Secure Coding mailing list archives

Web Services vs. Minimizing Attack Surface


From: gunnar at arctecgroup.net (Gunnar Peterson)
Date: Wed, 16 Aug 2006 08:08:26 -0500

1) you don't have to run web services over port 80

2) you can run lots of interesting things over port 80 not just web services

3) web services are an incremental improvement over dcom, mq series, and
rmi-iiop. I do not see that the IDS and Systems monitoring situation is any
worse, since they are weak in these areas as well.

4) the fact that you *can* validate soap envelopes (and body), as opposed to
the security services available in the aforementioned technologies, is
precisely the point.

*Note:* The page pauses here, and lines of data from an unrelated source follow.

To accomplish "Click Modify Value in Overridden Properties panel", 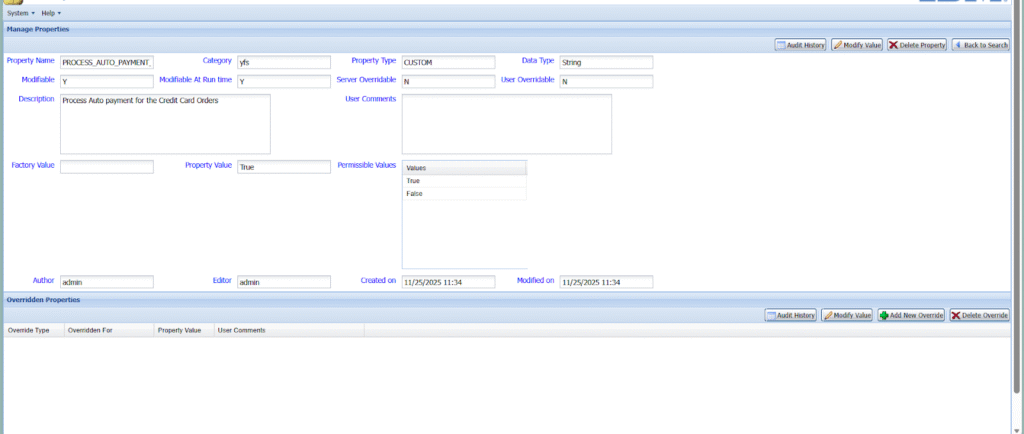I will click(x=847, y=315).
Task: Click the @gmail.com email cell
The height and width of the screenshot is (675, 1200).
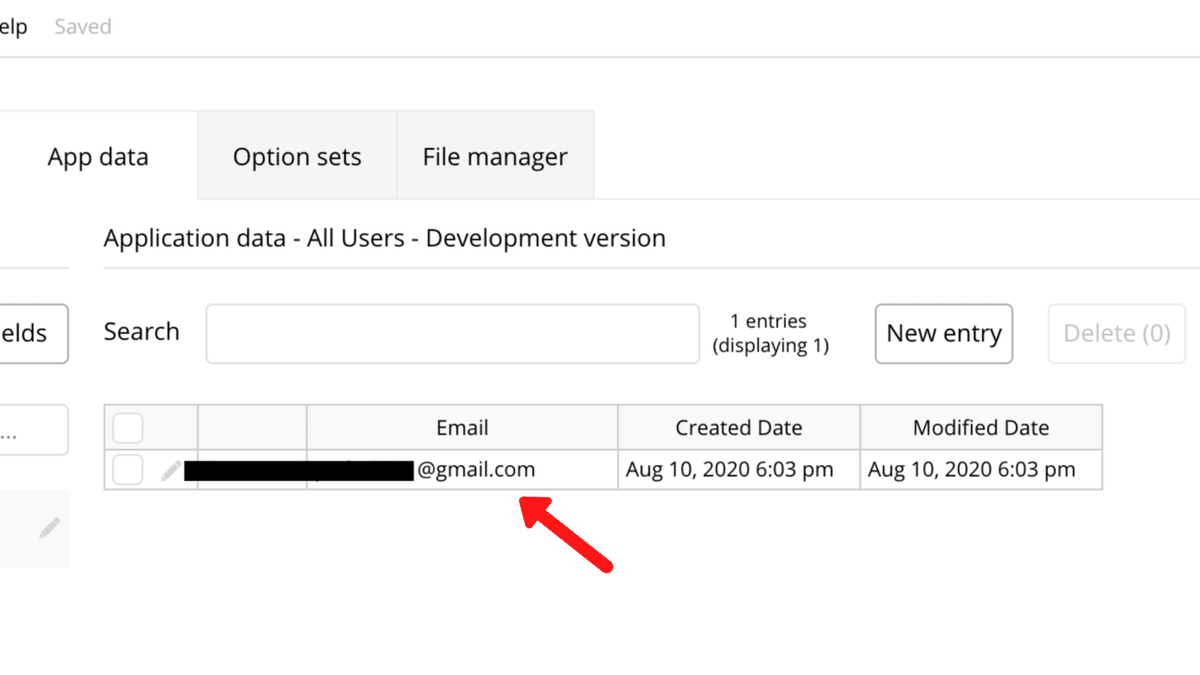Action: 476,469
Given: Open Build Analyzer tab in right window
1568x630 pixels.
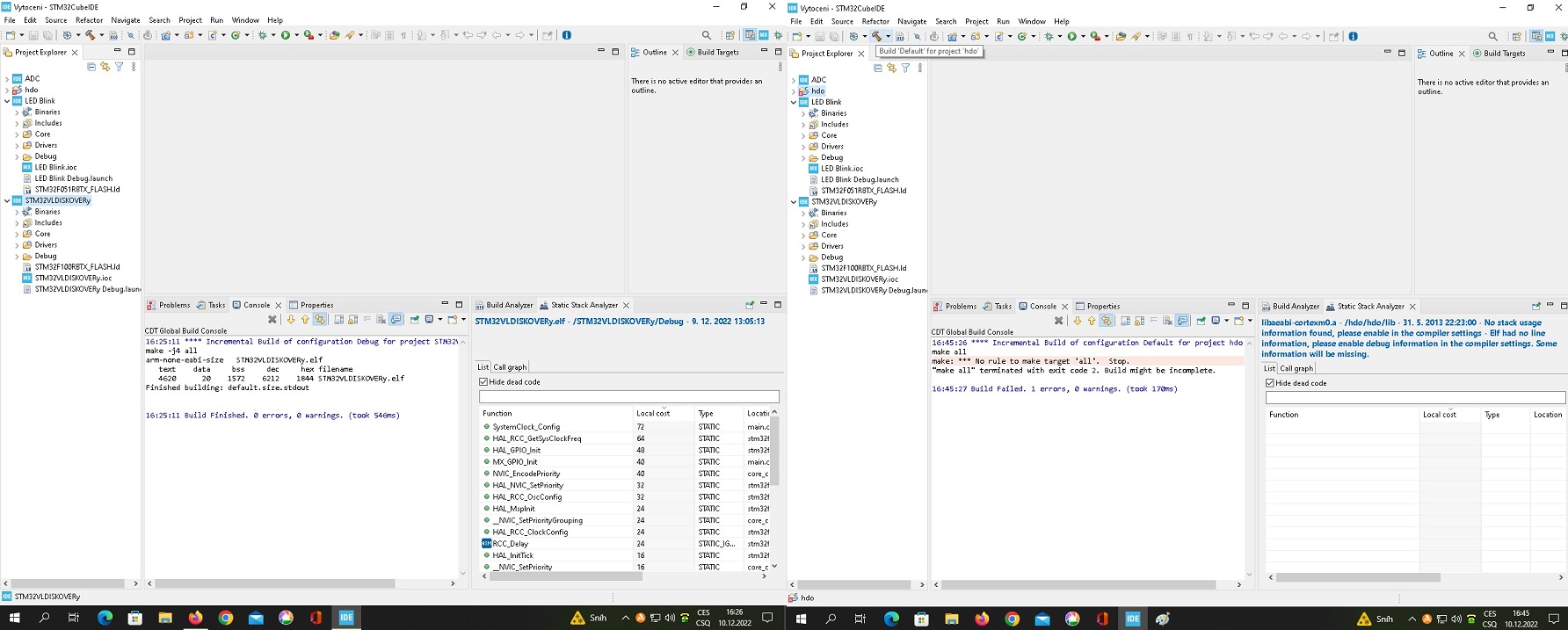Looking at the screenshot, I should [x=1296, y=307].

Web services have a number of interesting ways to
deploy security to protect your messages, SAML, WS-Security, WS-Trust, are
all improvements over what is available in web services' predecessors for
interoperable security services.

-gp


On 8/16/06 4:22 AM, "John Wilander" <johwi at ida.liu.se> wrote:

Thanks for all the replies so far! I would just like to comment on
Holger Peine's and Mike Hines' viewpoints.

Holger.Peine at iese.fraunhofer.de wrote:
I don't see a conflict here: A web service (just as any
network-accessible
service, no matter whether programmed using sockets, Java RMI, SOAP or
whatever) is _intended_ to provide some function to the outside world,
so you have to open _some_ door into your system. The advice about
minimizing the attack surface is about not opening any doors you don't
really need (or worse, didn't even intend to open).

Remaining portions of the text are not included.